The goal of this training was to enhance the model’s performance in **data analysis, programming problem-solving, and technical reasoning**.

The model preserves the **7B parameter Transformer decoder-only** architecture while introducing a code-oriented fine-tuning, resulting in improved robustness for function generation, SQL queries, and technical answers.

---

## Base Model  

- [Mistral-7B-Instruct-v0.3](https://huggingface.co/mistralai/Mistral-7B-Instruct-v0.3)  
- Architecture: Transformer (decoder-only)  
- Parameters: ~7B  

---

## Datasets Used for SFT  

- [CodeAlpaca-20k](https://huggingface.co/datasets/sahil2801/CodeAlpaca-20k)  
- [Code Instructions 122k (Alpaca-style)](https://huggingface.co/datasets/TokenBender/code_instructions_122k_alpaca_style)  

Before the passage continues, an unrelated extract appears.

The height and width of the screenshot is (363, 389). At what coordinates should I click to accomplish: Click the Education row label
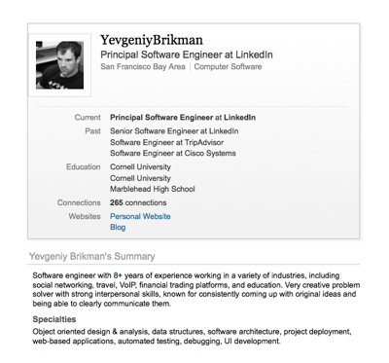[x=84, y=167]
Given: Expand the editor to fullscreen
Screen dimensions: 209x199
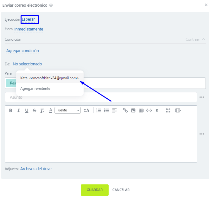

Both datasets were **filtered to include only Python and SQL examples**, following **Alpaca/Mistral-style** instruction formatting.

Example prompt format:  

```
[INST] Write a Python function that adds two numbers. [/INST]  
def add(a, b):  
    return a + b  
```

---

## Training Details  

| **Aspect**        | **Detail** |
|--------------------|-------------|
| **Method**         | QLoRA with final weight merge |
| **Frameworks**     | `transformers`, `trl`, `peft`, `bitsandbytes` |
| **Hardware**       | GPU with 12 GB VRAM (4-bit quantization for training) |

### Main Hyperparameters

| **Parameter** | **Value** |
|----------------|-----------|
| `per_device_train_batch_size` | 2 |
| `gradient_accumulation_steps` | 4 |
| `learning_rate` | 2e-4 |
| `num_train_epochs` | 1 |
| `max_seq_length` | 1024 |

---

## Usage  

```python
from transformers import AutoTokenizer, AutoModelForCausalLM  

model_id = "Ricardouchub/Code-Specialist-7B"  
tok = AutoTokenizer.from_pretrained(model_id)  
mdl = AutoModelForCausalLM.from_pretrained(model_id, device_map="auto")  

prompt = "[INST] Write a Python function that calculates the average of a list. [/INST]"  
inputs = tok(prompt, return_tensors="pt").to(mdl.device)  

out = mdl.generate(**inputs, max_new_tokens=256)  
print(tok.decode(out[0], skip_special_tokens=True))  
```

---

## Initial Benchmarks  

- **Simple evaluation (Python tasks):** Improved results on small programming and data-related tasks, including **data analysis, SQL query generation, and Python snippets**, compared to the base model.  
- Further evaluation on **HumanEval** or **MBPP** is recommended for reproducible metrics.

---

## Author  

**Ricardo Urdaneta**  
- [LinkedIn](https://www.linkedin.com/in/ricardourdanetacastro/)  
- [GitHub](https://github.com/Ricardouchub)  

---

## Limitations  

- The model does **not guarantee 100% accuracy** on complex programming tasks.  
- It may produce inconsistent results for ambiguous or incomplete prompts.  

---

## License  

This model is released under the same license as **Mistral-7B-Instruct-v0.3****MIT License**.